Bom Fim remains a symbol of Jewish heritage in Porto Alegre. There are five synagogues located in the neighborhood: Centro Israelita, Linat Hatzedeck, Beit Lubavitcher, Maurício Cardoso Society (known as the Poilisher Farband) and União Israelita. In addition to the synagogues, there is also the Hebrew Society, the Cultural Club and the Israeli Federation of Rio Grande do Sul (Firgs), which houses the National Museum of Jewish Migrations.

One of the neighborhood's synagogues, União Israelita de Porto Alegre, completed its centenary in 2010 and is one of the oldest in Brazil and also the fourth in the Americas with uninterrupted activities.
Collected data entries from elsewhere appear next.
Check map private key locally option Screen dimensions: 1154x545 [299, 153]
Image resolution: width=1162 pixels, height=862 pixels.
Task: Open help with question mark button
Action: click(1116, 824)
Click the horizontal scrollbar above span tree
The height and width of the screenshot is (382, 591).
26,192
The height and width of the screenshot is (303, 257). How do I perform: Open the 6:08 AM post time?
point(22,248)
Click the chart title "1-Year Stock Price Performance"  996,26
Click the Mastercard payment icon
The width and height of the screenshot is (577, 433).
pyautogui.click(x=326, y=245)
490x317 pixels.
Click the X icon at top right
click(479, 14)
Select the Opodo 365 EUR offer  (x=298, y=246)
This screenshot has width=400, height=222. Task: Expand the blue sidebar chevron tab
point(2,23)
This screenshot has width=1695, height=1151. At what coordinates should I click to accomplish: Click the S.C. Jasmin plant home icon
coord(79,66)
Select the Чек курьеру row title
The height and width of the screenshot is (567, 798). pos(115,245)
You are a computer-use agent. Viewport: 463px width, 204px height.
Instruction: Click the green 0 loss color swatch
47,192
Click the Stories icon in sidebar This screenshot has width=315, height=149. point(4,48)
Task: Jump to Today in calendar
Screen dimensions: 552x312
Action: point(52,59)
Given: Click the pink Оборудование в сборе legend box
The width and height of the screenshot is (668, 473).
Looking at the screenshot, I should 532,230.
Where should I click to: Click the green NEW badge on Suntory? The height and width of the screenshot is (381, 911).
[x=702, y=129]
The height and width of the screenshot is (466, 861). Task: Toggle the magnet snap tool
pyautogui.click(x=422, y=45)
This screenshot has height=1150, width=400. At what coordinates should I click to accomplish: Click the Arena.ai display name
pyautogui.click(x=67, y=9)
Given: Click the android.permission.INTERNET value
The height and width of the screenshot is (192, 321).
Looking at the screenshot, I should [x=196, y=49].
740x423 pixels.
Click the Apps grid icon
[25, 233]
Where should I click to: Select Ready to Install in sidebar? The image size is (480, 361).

The synagogue houses relics such as a 350-year-old Torah on a natural scroll and a collection of Talmuds printed in Austria in 1840.

== Modern Characteristics ==
During the week, it is fast-paced neighborhood, mainly close to Oswaldo Aranha Avenue. However, on Saturdays and Sundays it is almost a bucolic neighborhood, with an atmosphere that resembles the country side. Two farmers markets are held weekly in the neighborhood: on Tuesday mornings at João Telles Street and on Saturday afternoons at Irmão José Otão Street. On Saturdays, there is also an ecological market at the edge of Farroupilha Park.

== Popular Sites and Cultural References ==
Frequented by intellectuals and members of alternative and counter-cultural movements, the neighborhood's atmosphere is vibrant and diversified. In or around it are located cafes, bookstores, universities, schools, chapels, synagogues and cultural spaces such as the Italian Society of Rio Grande do Sul. The restaurant Tablado Andaluz, the diner Lancheria do Parque, and the bar Ocidente, the latter being a traditional nightclub and cultural space created in 1980, which hosts concerts, parties, plays and literary soirees. Some traditions are still live in the neighborhood, such as two delicatessens specializing in Kosher products and products for typical Jewish dishes, Sabra and Lechaim. However, traditional spaces were destroyed by real estate speculation such as Cinema Baltimore and Bar João.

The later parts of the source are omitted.